→ Objetivo 1:
Responde con datos del texto sobre la elección presidencial en Cuba:
(a) ¿En qué fecha se constituyó la IX Legislatura de la Asamblea Nacional del Poder Popular?
(b) ¿Qué dos presidentes tuvo Cuba antes, según el texto?
(c) ¿De qué año es la Ley electoral que se menciona?
→ Objetivo 2:
Escribe la continuación del texto sobre la elección presidencial en Cuba, a partir de la pregunta con que termina.

→ Texto de lectura:
Este 18 de abril de 2018 se constituyó en Cuba la IX Legislatura de la Asamblea Nacional del Poder Popular, de donde se elige el próximo presidente de los Consejos de Estado y de Ministros del país. La excepcionalidad y casi morbo del evento radica en que por “primera vez” en los últimos 60 años Cuba tendrá un presidente con un apellido distinto al Castro.
En realidad Cuba tuvo antes dos presidentes Manuel Urrutia (1959) y Osvaldo Dorticós (1959-1976), olvidados por razones bien distintas en la historia. No es azaroso que identifiquemos, dentro y fuera de Cuba a la Revolución con la conducción de sus máximos dirigentes históricos: Fidel y Raúl Castro.
Los designios de un país, de un proyecto político de carácter popular como fue la Revolución triunfante de 1959, se ligaron a los de la biografía política y biológica de sus máximos representantes.
La ruptura de dicho rito, anunciada hace 10 años y al parecer finalmente concretada, es un hecho no menor.
Pero, ¿qué de importante e histórico puede resultar elegir al próximo presidente de Cuba, mediante los mismos mecanismos, bajo la misma Ley electoral (1992), la misma constitución, la misma institucionalidad?

→ Conjunto de registros:

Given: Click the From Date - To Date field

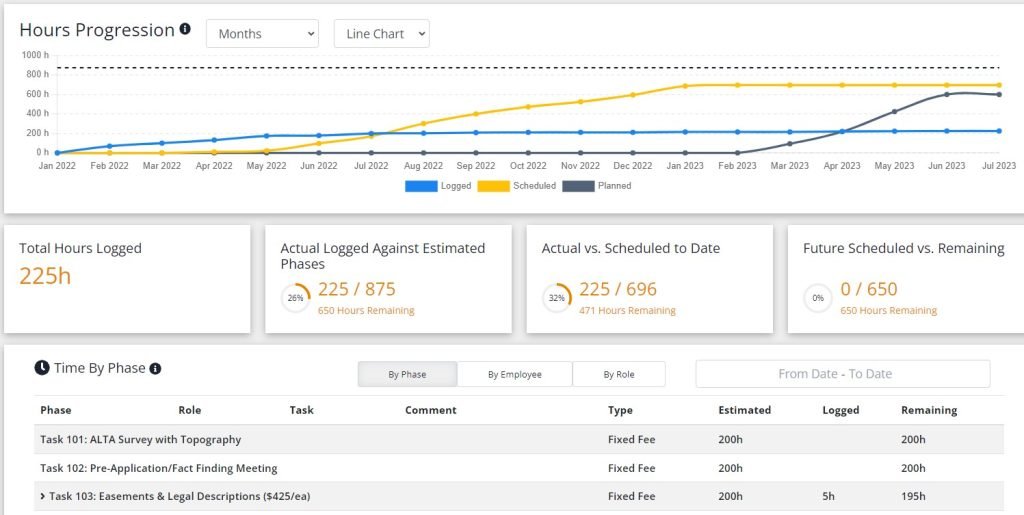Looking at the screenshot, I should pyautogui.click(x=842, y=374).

* * *

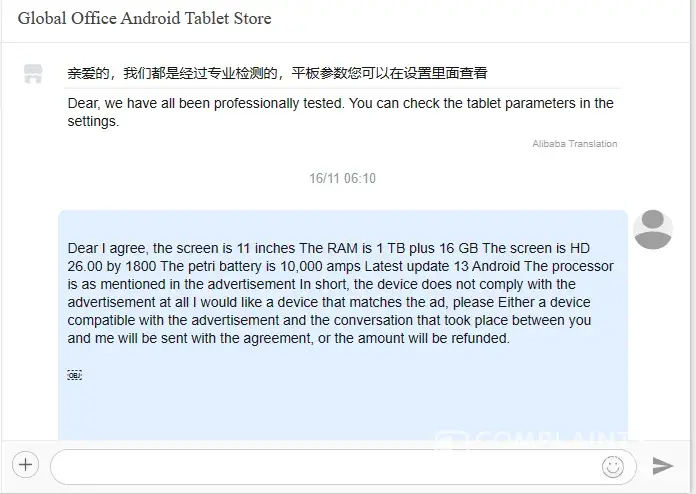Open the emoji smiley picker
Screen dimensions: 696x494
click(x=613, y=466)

* * *

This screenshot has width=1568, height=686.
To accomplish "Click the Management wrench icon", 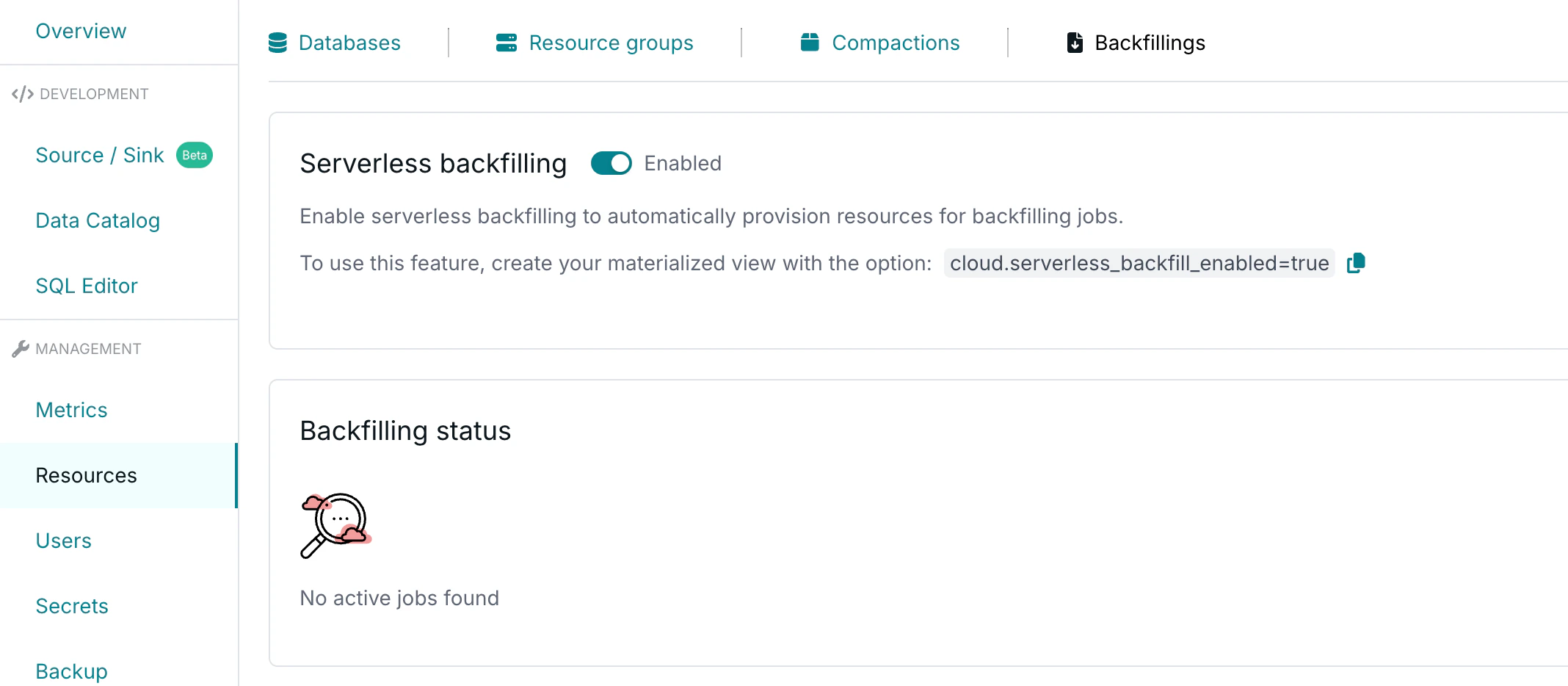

→ Resultado del ejercicio 1:
(a) El 18 de abril de 2018.
(b) Manuel Urrutia (1959) y Osvaldo Dorticós (1959-1976).
(c) De 1992.

→ Resultado del ejercicio 2:
Se dirá que es suficiente tener un presidente con un apellido distinto en los últimos 42 años, incluso más, que pertenezca a una generación que no es la Generación Histórica, autodenominada como tal, para considerar tal excepcionalidad.
Pero los hechos van más allá. Raúl Castro fijó, durante su elección en 2008, los tiempos para el mandato político dentro de Cuba, por primera vez en casi 6 décadas.
Se auto impuso un límite temporal, considerando también que los tiempos políticos no están separados de los tiempos biológicos, y con ello la duración del gobierno futuro dentro de la isla.
La Asamblea Nacional del Poder Popular constituida este 18 de abril, responde a los mismos mecanismos electorales que impiden un ejercicio abierto, de control y selección popular realmente.
¿Qué cambia para Cuba hoy? Nada, absolutamente nada. Es un evento más de los acaecidos en los últimos 12 años, cambios que perpetúan un orden urgido de transformaciones que terminan aplazándose y desplazándose bajo la promesa del cambio a futuro.
Cambiarlo todo para que todo siga igual pareciera ser un signo de la política dirigida en la última década. Los cubanos y cubanas han aprehendido bien de dicha estrategia, tal vez por ello no les cause mayor revuelo el 18 de abril del 2018 ni el 17 de diciembre de 2014, porque al fin sabemos, “en Cuba nada cambia, todo sigue igual”.
Pareciera pues se ha detenido el tiempo en la isla, es la experiencia que viven quienes la visitan y también de quienes no han salido nunca de ella: una isla abarrotada de símbolos del pasado, un islote de pasado naufragando o intentando no naufragar en los mares de la incertidumbre.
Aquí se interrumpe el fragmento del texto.